Imaginative, intense, revealing, and savage. I’ve loved it. It’s eccentric and crazy. Every now and then, I couldn’t even believe what I saw: Jim, the artist himself, daringly writes that “our lives are lived for us” and that “the Lords appease us with images / They give us books, concerts, galleries, shows, cinemas, especially the cinemas / Through art they confuse us and blind us to our enslavement / Art adorns our prison walls / Keep us silent and diverted and indifferent.” Not gonna lie, reading these poems felt like an out of body experience at times. Extraordinary <3
Really liked this short poetry collection from The Lizard King. Can definitely tell that Rimbaud was his favourite poet, as they both have a similar style when expressing surrealism and transgressiveness. Was a swift pleasant read.
I think that Jim Morrison had an approach to poetry that was not unlike the ancient Oriental method described by Wei T'ai in the 11th century; "Poetry presents the thing in order to covey the feeling. It should be precise about the thing and reticent about the feeling, for as soon as the mind responds and connects with the thing the feeling shows in words; this is how poetry enters deeply into us. If the poet presents directly feelings which overwhelm him, and keeps nothing back to linger as an aftertaste, he stirs us superficially; he cannot start the hands and feet involuntarily waving and tapping in time, far less strengthen morality and refine culture, set heaven and earth in motion and call up spirits!"
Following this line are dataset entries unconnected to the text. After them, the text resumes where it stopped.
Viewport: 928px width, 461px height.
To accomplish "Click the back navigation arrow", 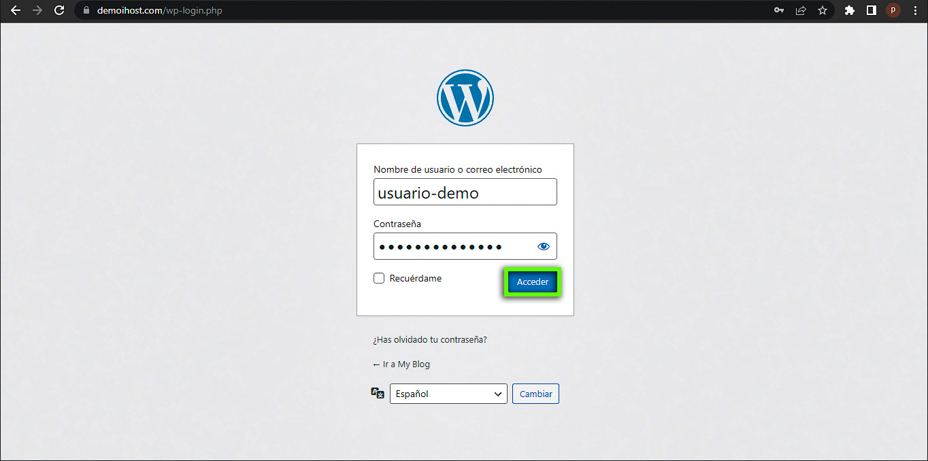I will (16, 10).
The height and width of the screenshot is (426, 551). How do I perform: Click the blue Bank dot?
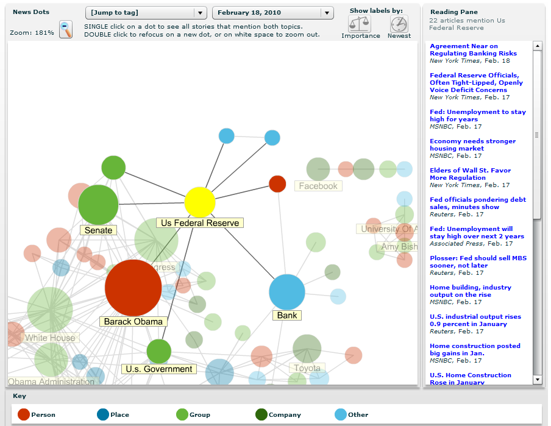coord(287,292)
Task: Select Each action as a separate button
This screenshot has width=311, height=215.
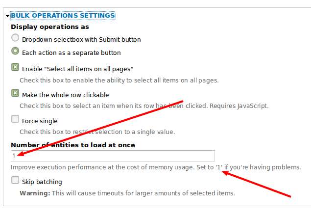Action: [x=15, y=51]
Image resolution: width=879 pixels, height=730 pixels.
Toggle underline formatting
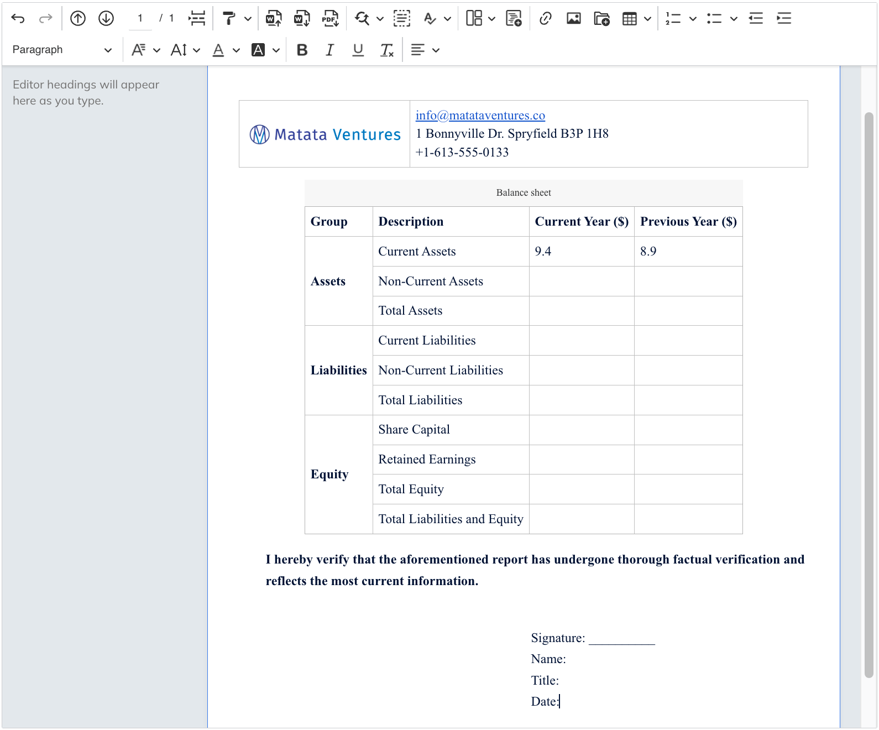[x=358, y=50]
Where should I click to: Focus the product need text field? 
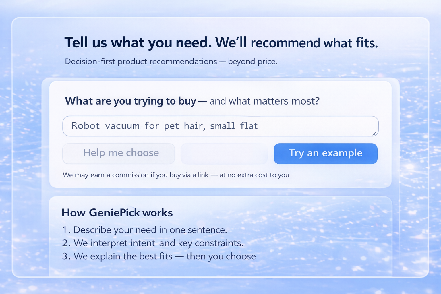221,126
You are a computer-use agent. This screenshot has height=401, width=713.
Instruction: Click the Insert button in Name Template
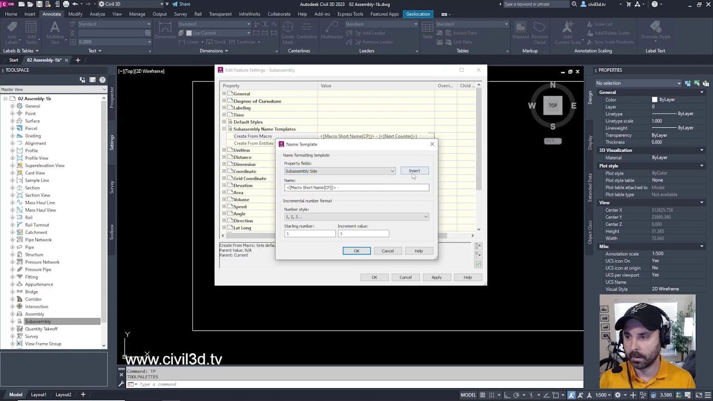click(x=414, y=171)
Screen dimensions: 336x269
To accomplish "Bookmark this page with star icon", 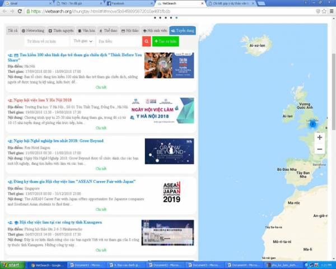I will pos(317,11).
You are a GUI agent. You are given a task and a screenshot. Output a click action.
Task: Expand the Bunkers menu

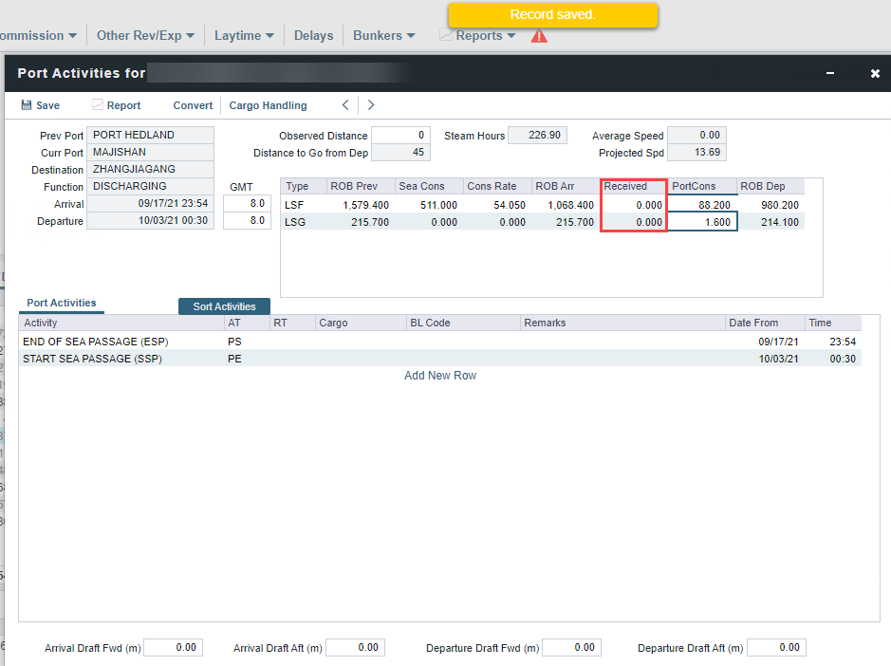click(x=383, y=36)
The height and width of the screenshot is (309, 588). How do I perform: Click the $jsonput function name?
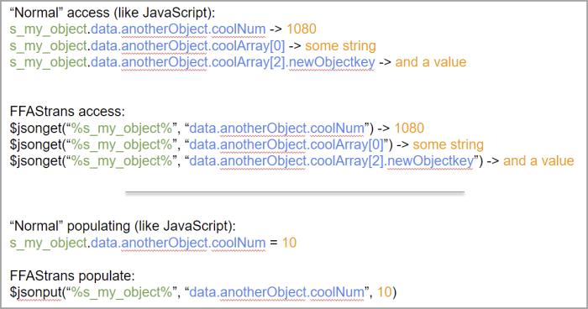coord(35,292)
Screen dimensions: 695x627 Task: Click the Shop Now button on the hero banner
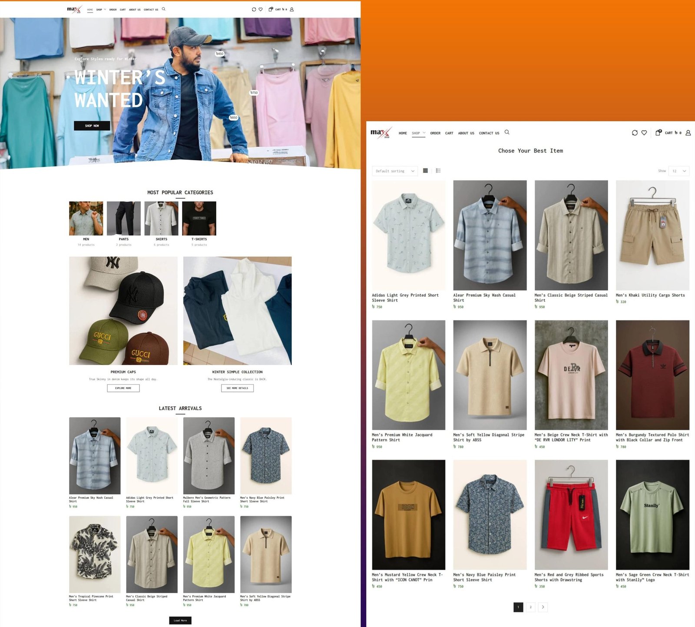click(x=92, y=126)
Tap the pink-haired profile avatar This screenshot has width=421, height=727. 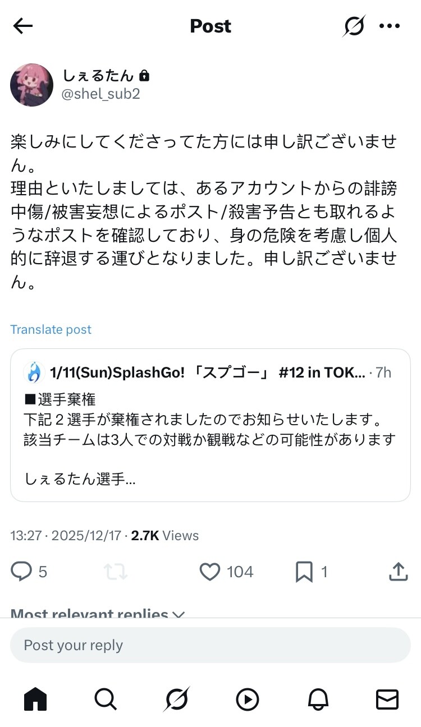click(x=32, y=85)
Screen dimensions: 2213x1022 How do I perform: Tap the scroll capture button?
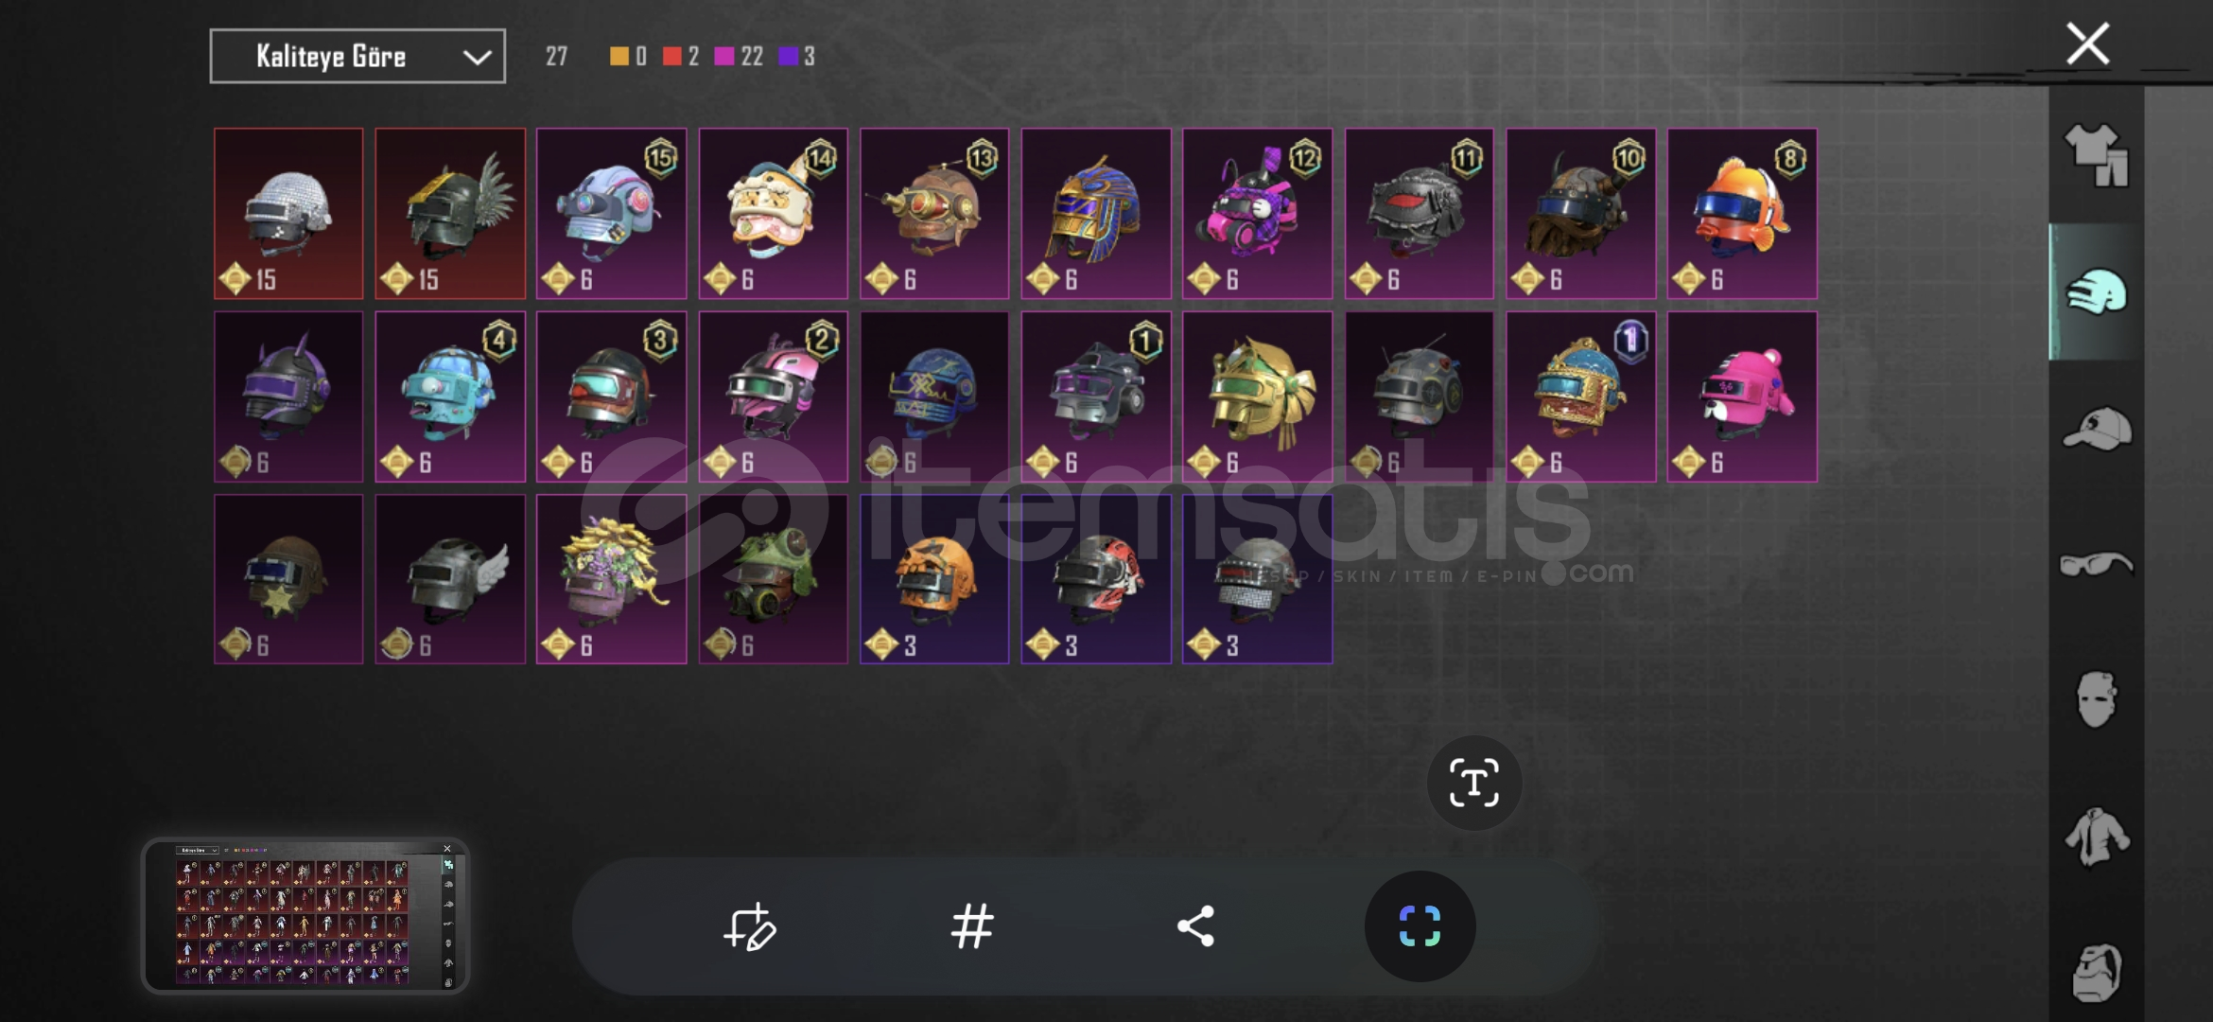(x=1420, y=926)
Morrison mentions this of poetry in an interview; "Listen, real poetry doesn't say anything, it just ticks off the possibilities. Opens all doors. You can walk through any one that suits you.. . . and that's why poetry appeals to me so much - because it's so eternal. As long as there are people, they can remember words and combinations of words. Nothing else can survive a holocaust but poetry and songs. No one can remember an entire novel. No one can describe a film, a piece of sculpture, a painting, but so long as there are human beings, songs and poetry can continue. If my poetry aims to achieve anything, It's to deliver people from the limited ways in which they see and feel."
Morrison has remained an influence on my work for over 20 years now-I remember classes in Graduate school in which his poems or name would come up and it was always in a disregarding fashion, yet his books of poetry have been among the highest sellers of all time in that genre (and continue to be). Morrison was Blakean in poetic sensibility and Nietzschian in philosophy which is a terrifying combination if you think about it-he sought to be rid of the 'Mind Forged Manacles' that Blake spoke of and also desired a 'World as a will to power and nothing more' as Nietzsche mentions. There is something of the eternal and the powerfully visionary about Morrison's work that remains- he was and also is a controversial figure, a poet that attempted to re-create the theater of Artaud in a way that would inform later performers like Alice Cooper and Marilyn Manson. I think that Morrison's contribution to modern poetry was much more significant than he is currently being given credit for in the Academy. * Notes about Morrison regarding his poetry by the Poet Michael McClure; " One of the things I like about this biography is that it shows that Jim knew himself to be a poet. That was the basis of my friendship and brotherhood with him,-I know of no better poet of Jim's generation. Few poets have been such public figures or entertainers (perhaps Mayakovsky in Russia in the twenties and thirties) and none have had so brief or so powerful a career."